Mmmmh, maybe there is something wrong with Boost definition. When compiling Triton, you have the choice to compile with boost::multiprecision or with wide_integer (-DBOOST_INTERFACE=ON|OFF). How did you compiled the libtriton? Maybe the triton library is compiled without boost whereas your triton tool wants to link with boost definition?

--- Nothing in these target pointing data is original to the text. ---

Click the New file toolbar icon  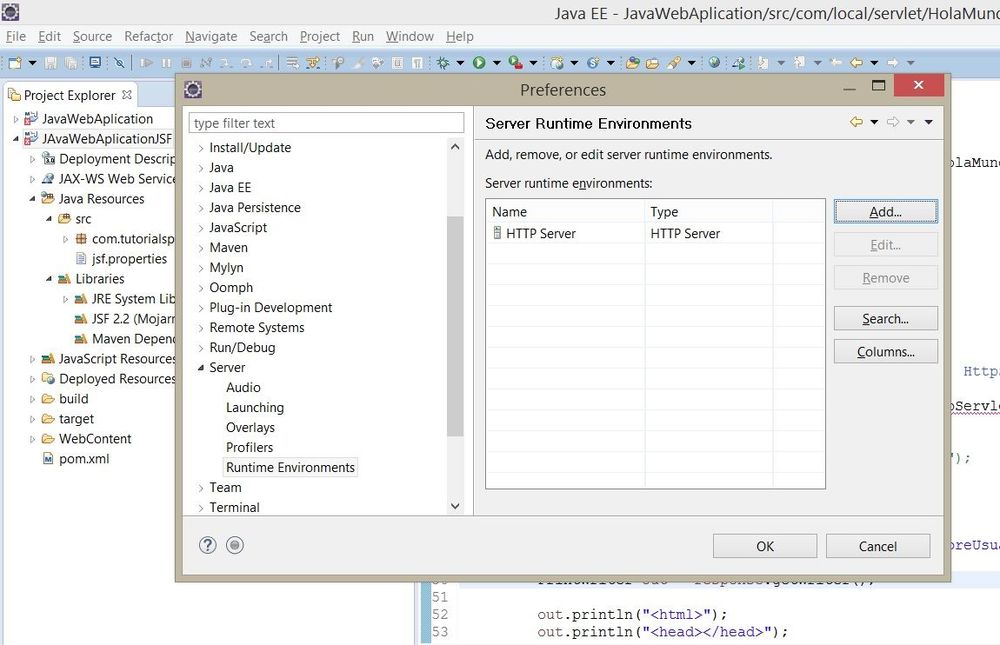click(x=14, y=62)
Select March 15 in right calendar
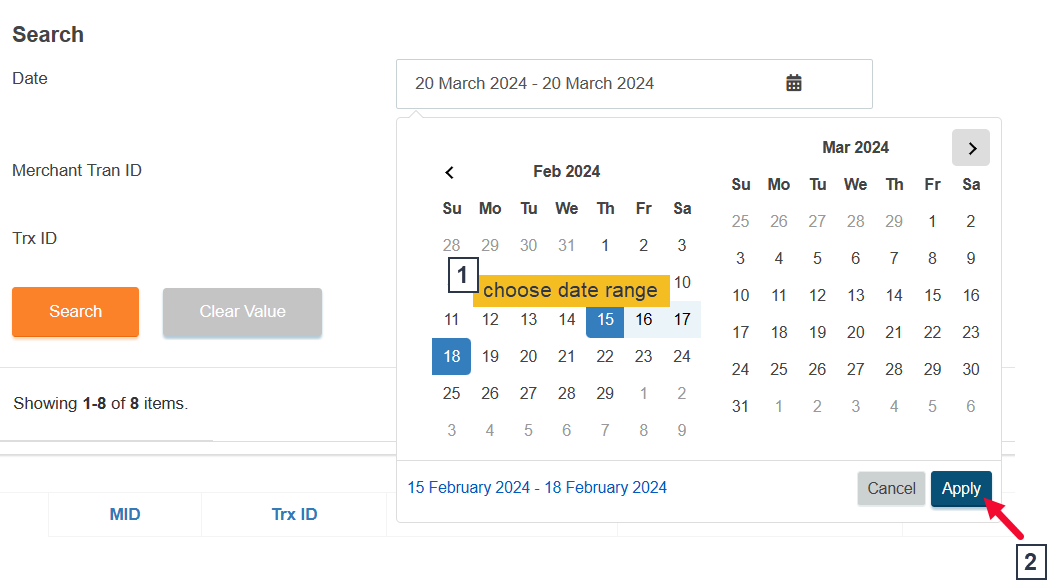Viewport: 1049px width, 582px height. 932,296
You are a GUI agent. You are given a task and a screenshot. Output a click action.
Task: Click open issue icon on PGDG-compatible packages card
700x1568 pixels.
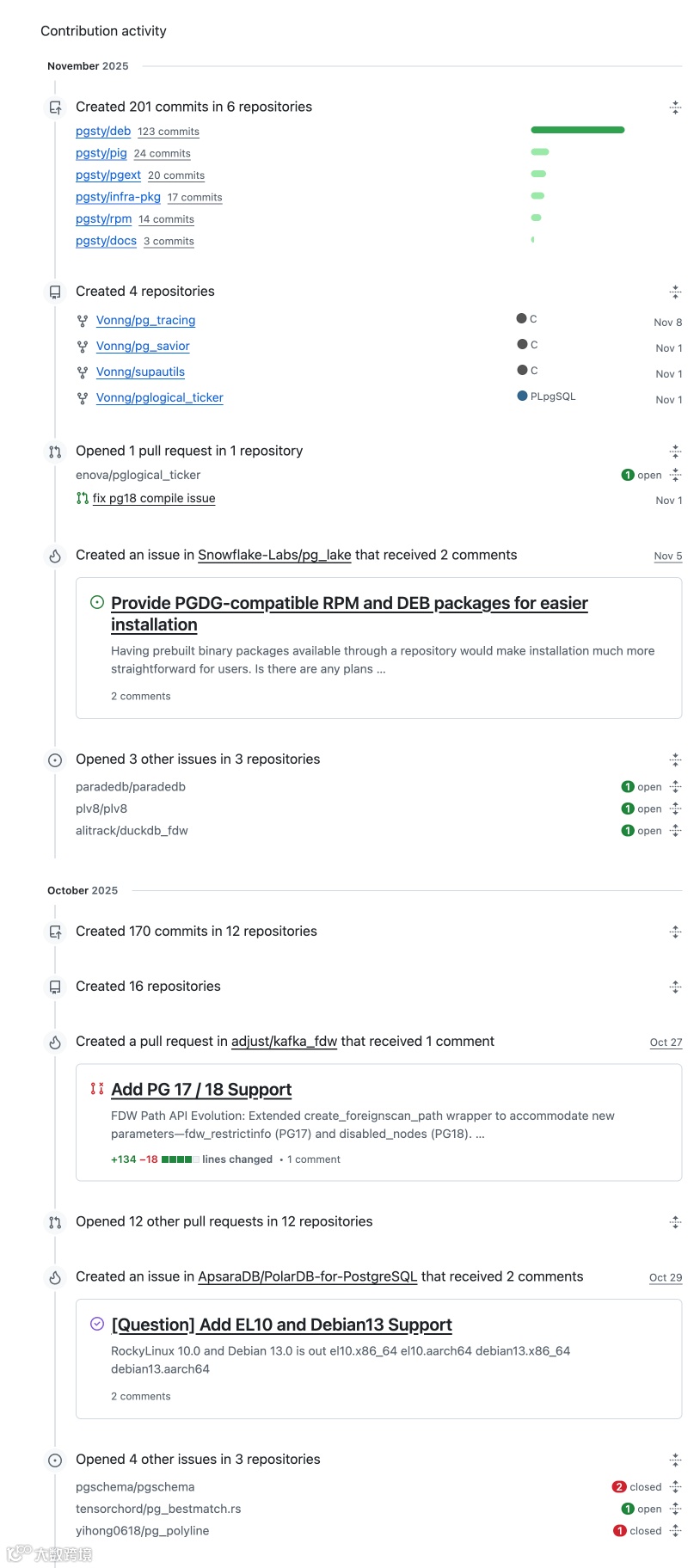(x=97, y=602)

vancaho commented 1 year ago

If I can remember, I compile triton using the following command. The os is macos 13.4 (22F66)

$ git clone https://github.com/JonathanSalwan/Triton
$ cd Triton
$ mkdir build ; cd build
$ cmake ..
$ make -j3
$ sudo make install
vancaho commented 1 year ago

Yeah, I recompiled triton with the -DBOOST_INTERFACE=ON option, then it really works. Thanks very much Jonathan!